**EXTRAIT À LIRE:**
Il aurait vécu de 1925 à 2015. Sa vie est constituée de quelques souvenirs, sur lesquels tous·tes s’entendent, et de mystères, beaucoup de mystères. «Ce qu’on ne peut pas savoir il faudra l’inventer le rêver pour atteindre le noyau de vérité».

Roman

Il aurait vécu de 1925 à 2015. Sa vie est constituée de quelques souvenirs, sur lesquels tous·tes s’entendent, et de mystères, beaucoup de mystères. «Ce qu’on ne peut pas savoir il faudra l’inventer le rêver pour atteindre le noyau de vérité».

Après avoir suivi un mauvais sentier au cimetière Mont-Royal, la narratrice et sa mère débouchent devant la tombe d’un homme qu’elles ont jadis connu à Val-d’Or, un homme sans âge dont l’identité véritable est empreinte de légendes (à moins que la narratrice n’ait pas été sur place au moment de la découverte de la stèle: elle doute de ses capacités mémorielles). Pendant des années, on pouvait toujours trouver Barabbas sur un banc – son banc – de la 3e Avenue, la principale artère commerciale de Val-d’Or:

Il y avait une sorte d’aura qui émanait du banc, de Barabbas surtout; l’ordre public se refaisait autour de lui les gémissements les plaintes s’atténuaient on ne peut pas dire exactement ce que c’était: la violence du monde le malheur l’injustice le désespoir aboutissant là se déposaient un peu s’oubliaient peut-être.

De la rencontre fortuite surgit une obsession, celle de retracer la vie de cet homme que l’on a dit tantôt cri, algonquin, métis, juif; tantôt espion, prophète, immortel. L’enquête, qui semblait née d’une inclination naturelle ou de la curiosité de la narratrice, lui est confiée par d’autres personnes, dont Yvette, une comédienne qui a abandonné mari et enfants, en Abitibi, pour poursuivre la carrière dont elle rêvait à Montréal: «je voyais très bien son jeu qui consistait à continuer de me séduire par un art narratif et surtout un thème auquel je ne pouvais rester insensible; elle levait un à un les voiles qui avaient enveloppé de mystère le personnage de Barabbas et retardait l’aveu final entrecoupant son monologue de silences calculés». Yvette raconte ses souvenirs auprès de Barabbas à la narratrice parce que cette dernière est écrivaine et, à l’instar de l’autrice, fort versée dans les textes religieux chrétiens et juifs.

Dans l’exercice périlleux qu’est celui de tracer les contours d’une existence qui a laissé peu d’artefacts tangibles à consulter, mais des moments précieux à la pelle, il y a des rencontres, des confidences, des contradictions. Les gens se remémorent la force physique de l’homme, son talent hors du commun pour les langues, une accusation de vol de vélo qui s’est avérée infondée. Pourtant, les trous à combler dans la vie qui a été la sienne sont immenses: «[L]a mémoire n’est jamais d’un grand secours lorsqu’il s’agit de reconstituer une histoire vraie; seule l’imagination peut redonner à Barabbas sa consistance charnelle et sa réalité.»

**CONSIGNE:** Prolongez le compte rendu du roman consacré à Barabbas en reprenant juste après sa dernière phrase.

**MATÉRIEL FOURNI:**
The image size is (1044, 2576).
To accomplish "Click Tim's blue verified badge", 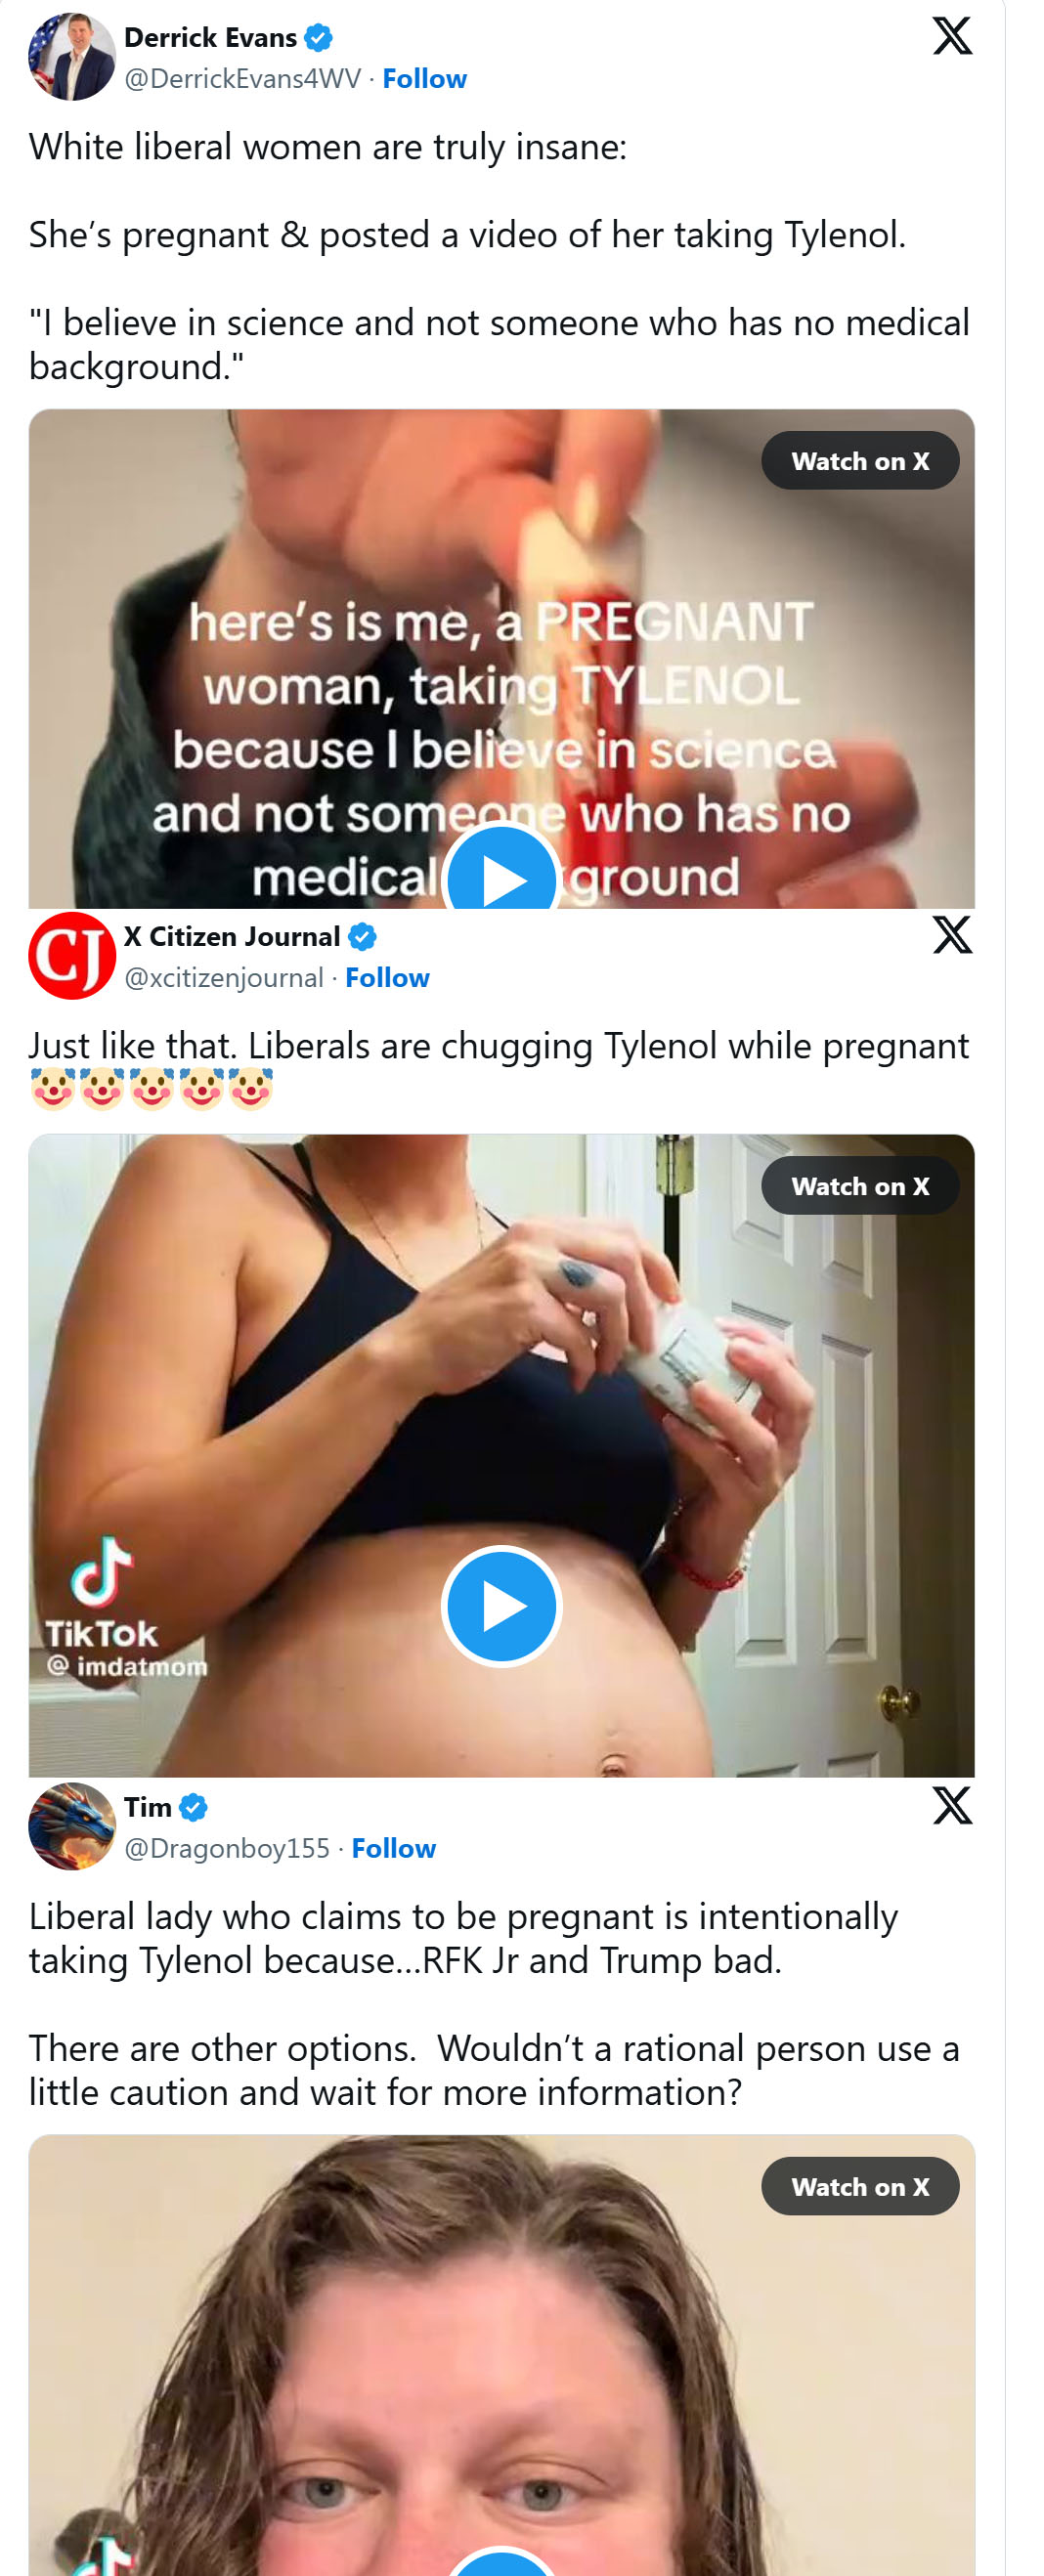I will point(193,1808).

**RÉPONSE ATTENDUE:**
L’Abitibi comme décor

Les mines, la forêt, le pensionnat, la base militaire, la présence algonquienne, les vagues d’immigration: Le danseur de La Macaza embrasse l’histoire de l’Abitibi au vingtième siècle, «cette région qui a accueilli des fils et des filles de tous les peuples de la terre dans ce coin de pays où on entendait et entend peut-être encore toutes les langues il n’y a rien d’impossible». Sous la plume d’Anne Élaine Cliche, la région devient le lieu de légendes et d’une certaine magie. Le récit bifurque aussi par les Laurentides, dans la ville qui donne son nom au roman, où une colonie juive s’installe «dès la fin du dix-neuvième siècle».

Peu de ponctuation, mais beaucoup de souffle

Si la prémisse du livre demeure plutôt simple, tout le reste est ambitieux, complexe, foisonnant. Les phrases-fleuves sont légion, exigent du souffle, mais réussissent avec brio à recréer l’effet d’un long monologue, dans lequel s’entremêlent les propos de la narratrice et ceux de ses interlocuteur·rices. Les signes de ponctuation sont souvent minimaux; les répétitions, abondantes; les détails et digressions, nombreux: «J’y viens j’y viens mais les détours sont essentiels sinon tu ne comprendras rien!»

Les premières parties du livre, intitulées «Qui es-tu?» et «Où es-tu?», sont à la fois hypnotiques et éreintantes. Cette structure savamment déployée fait place à d’autres genres: un chapitre aux voix multiples, une courte pièce de théâtre et un «chant», une forme brève inspirée de la tradition religieuse. Les récits imprégnés de l’Ancien Testament – certains croient que Barabbas est un prophète – se mêlent à l’histoire dans un ensemble aussi hétéroclite que réussi. Chaque exploration se révèle un angle d’attaque différent pour appréhender l’énigmatique protagoniste.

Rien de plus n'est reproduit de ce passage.